Le film commence avec la voix off de Tom, le fils de Jo Canavaro, qui présente d'emblée et sans ambages la nature du problème, le nœud du film en quelque sorte : « dans la famille depuis cent ans, le rugby c'est plus qu'une religion, c'est un devoir familial, une obligation ». En gros, ce gamin de douze-treize ans n'a d'autre choix que de faire du rugby et d'aimer le pratiquer.
Son père est un con, un vrai (au début surtout, car il est évident dans ce genre de film que le personnage va évoluer et même finir par devenir un bon père), un ancien rugbyman macho qui se bat régulièrement, critique les profs et est incapable de valoriser son fils, de communiquer avec lui, de lui transmettre de l'amour ou des encouragements. Le rejeton est très bon en maths, mais Jo ne trouve rien à lui dire d'autre que les maths ne servent à rien... La seule chose qui intéresse Jo, c'est que son fils réussisse dans le rugby. Le problème est que Tom est assez nul et qu'en plus, il ne veut plus jouer : il entre dans l'adolescence et a trouvé la meilleure façon d'atteindre son père, qui évidemment ne va pas le supporter.
La suite de l'histoire est totalement improbable : sans entrer dans les détails, Jo veut monter une équipe de jeunes en un mois alors qu'il n'a d'autre jeune que son fils qui en plus ne veut plus jouer. Heureusement, un de ses anciens potes revient providentiellement de Nouvelle-Zélande avec dans sa manche un Maori prêt à entraîner les gamins d'une modeste équipe d'un petit bled de campagne... Pour au final, bien sûr, les amener à la victoire.
Manifestement, le film souffre d'un problème d'écriture, en dépit de la bonne volonté de Philippe Guillard, ancien rugbyman dont c'était le premier long métrage, ce qui explique quelques maladresses, notamment au niveau du montage : même s'il y a quelques surprises, le film est extrêmement prévisible, on sait dès le départ ce qui va se produire : le minot va devenir un bon joueur et même réussir à plaquer, ils vont constituer une équipe et gagner le match, le père va apprendre à parler à son fils et enfin se trouver une gonzesse. Du lourd. Impossible n'est pas français, disait Napoléon !
Et pourtant ! Tom était nul au rugby, incapable de plaquer. En quelques semaines, il devient bon et réussit un gros plaquage. Jo était un mauvais père, incapable de communiquer ses sentiments à son fils, et se foutant des ses études. Il se met à s'y intéresser quand le fiston revient vers le rugby ! Et finit même par lui dire qu'il l'aime (larmes).
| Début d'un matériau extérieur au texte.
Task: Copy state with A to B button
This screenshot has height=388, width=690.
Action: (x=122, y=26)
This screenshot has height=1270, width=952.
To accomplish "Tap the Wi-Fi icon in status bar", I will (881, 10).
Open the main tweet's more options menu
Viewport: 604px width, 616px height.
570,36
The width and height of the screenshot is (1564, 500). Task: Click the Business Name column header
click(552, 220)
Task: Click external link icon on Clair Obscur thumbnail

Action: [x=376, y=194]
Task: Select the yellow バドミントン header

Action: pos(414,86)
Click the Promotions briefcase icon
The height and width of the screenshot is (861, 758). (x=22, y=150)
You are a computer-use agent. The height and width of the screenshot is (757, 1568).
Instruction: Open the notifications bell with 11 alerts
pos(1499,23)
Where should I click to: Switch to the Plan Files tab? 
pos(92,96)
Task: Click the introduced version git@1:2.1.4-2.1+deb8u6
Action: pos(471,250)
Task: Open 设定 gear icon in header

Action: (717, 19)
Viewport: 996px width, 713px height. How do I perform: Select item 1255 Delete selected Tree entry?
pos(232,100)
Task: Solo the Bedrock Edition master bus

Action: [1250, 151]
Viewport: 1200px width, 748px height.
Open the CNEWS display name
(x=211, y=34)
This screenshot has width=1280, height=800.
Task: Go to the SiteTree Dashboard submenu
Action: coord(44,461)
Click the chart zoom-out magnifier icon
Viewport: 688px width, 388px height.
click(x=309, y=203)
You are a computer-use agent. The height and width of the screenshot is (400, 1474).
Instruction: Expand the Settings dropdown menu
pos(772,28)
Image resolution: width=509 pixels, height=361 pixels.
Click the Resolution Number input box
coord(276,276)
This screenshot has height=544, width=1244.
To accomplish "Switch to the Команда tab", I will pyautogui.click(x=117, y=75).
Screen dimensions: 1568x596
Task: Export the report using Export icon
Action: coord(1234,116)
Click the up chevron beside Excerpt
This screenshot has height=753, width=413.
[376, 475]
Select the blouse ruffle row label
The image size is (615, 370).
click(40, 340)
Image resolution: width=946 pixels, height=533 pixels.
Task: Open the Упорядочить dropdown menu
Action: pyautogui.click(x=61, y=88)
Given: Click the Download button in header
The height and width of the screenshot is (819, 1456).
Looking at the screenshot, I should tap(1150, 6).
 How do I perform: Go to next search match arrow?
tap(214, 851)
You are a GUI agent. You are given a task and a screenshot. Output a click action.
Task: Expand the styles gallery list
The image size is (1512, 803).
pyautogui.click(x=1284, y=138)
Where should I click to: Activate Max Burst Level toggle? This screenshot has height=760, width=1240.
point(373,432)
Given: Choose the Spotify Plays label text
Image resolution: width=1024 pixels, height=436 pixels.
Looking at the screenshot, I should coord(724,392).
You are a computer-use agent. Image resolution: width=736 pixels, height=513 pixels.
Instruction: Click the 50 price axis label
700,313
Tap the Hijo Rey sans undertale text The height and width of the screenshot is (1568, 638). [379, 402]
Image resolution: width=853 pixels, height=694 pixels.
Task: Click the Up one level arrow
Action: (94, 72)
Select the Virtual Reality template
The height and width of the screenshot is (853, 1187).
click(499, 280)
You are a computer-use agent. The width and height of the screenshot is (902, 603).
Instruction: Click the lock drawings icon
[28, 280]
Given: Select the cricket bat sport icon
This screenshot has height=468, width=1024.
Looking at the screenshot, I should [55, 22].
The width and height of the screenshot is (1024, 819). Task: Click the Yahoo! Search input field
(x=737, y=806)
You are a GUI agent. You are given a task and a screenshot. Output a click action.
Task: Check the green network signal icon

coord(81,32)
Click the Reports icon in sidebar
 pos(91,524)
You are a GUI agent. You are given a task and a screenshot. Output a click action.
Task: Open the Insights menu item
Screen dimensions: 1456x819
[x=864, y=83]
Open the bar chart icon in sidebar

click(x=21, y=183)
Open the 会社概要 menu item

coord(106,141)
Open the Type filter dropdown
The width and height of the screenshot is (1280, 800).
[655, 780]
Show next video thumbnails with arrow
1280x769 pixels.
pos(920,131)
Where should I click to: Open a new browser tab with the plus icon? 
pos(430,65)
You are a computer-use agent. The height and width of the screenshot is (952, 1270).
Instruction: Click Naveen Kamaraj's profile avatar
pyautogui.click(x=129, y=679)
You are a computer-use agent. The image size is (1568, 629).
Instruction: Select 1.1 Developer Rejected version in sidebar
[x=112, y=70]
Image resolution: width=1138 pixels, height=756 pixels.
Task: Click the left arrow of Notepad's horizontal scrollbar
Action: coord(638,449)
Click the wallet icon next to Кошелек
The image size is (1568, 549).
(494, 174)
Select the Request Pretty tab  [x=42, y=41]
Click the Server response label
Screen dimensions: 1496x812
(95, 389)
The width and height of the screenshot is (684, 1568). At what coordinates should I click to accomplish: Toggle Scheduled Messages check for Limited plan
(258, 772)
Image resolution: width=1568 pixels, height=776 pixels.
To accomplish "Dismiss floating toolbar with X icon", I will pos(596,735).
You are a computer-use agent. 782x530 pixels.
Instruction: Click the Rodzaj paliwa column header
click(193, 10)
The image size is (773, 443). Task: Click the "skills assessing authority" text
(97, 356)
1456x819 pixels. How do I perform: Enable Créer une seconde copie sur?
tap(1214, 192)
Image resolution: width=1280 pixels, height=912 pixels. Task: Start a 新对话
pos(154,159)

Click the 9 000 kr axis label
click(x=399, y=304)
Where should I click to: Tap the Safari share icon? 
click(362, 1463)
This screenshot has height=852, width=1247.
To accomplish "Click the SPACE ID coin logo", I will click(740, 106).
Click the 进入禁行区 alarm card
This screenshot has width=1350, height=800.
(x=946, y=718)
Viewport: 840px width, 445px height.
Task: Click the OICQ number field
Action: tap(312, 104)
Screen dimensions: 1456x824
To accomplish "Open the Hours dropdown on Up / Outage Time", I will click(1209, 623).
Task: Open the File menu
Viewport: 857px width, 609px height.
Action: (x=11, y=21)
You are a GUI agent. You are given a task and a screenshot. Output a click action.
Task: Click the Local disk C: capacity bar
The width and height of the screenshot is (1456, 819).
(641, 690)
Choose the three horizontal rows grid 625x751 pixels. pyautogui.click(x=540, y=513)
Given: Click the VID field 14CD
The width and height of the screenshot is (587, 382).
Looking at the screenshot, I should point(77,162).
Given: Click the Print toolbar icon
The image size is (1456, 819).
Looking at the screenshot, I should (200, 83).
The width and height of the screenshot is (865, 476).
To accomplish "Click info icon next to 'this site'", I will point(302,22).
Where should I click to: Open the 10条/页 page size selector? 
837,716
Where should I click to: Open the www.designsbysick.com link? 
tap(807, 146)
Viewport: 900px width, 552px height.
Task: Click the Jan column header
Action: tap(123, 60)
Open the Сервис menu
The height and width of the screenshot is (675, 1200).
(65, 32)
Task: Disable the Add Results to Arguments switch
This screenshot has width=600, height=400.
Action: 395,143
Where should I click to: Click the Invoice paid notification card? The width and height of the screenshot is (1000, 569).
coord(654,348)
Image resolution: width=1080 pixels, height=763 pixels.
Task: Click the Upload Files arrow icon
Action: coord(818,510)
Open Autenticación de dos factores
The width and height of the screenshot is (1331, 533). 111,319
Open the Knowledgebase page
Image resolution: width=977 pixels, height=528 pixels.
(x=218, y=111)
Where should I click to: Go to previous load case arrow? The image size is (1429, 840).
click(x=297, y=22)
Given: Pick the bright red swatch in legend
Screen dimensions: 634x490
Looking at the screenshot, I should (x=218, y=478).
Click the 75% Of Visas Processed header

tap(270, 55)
C'est vraiment n'importe quoi, on n'arrivera pas à me faire croire qu'on change un homme en si peu de temps. Un con est un con. Point.
D'autres détails passent mal : Tom joue en 10 alors qu'il est nul (à moins que dans le film il fasse semblant d'être nul pour pouvoir mieux justifier son envie d'arrêter, mais non, même après, il n'est pas très bon, sauf à la fin, lors du match, où il fait même un plaquage cathédrale non sifflé par l'arbitre... Désolé pour les non rugbymen) ; il enlève son casque à la fin du match, ses cheveux sont quasi impecs, il ne semble pas avoir beaucoup transpiré. Le genre de détails qui n'aident pas à compenser un scenario faiblard...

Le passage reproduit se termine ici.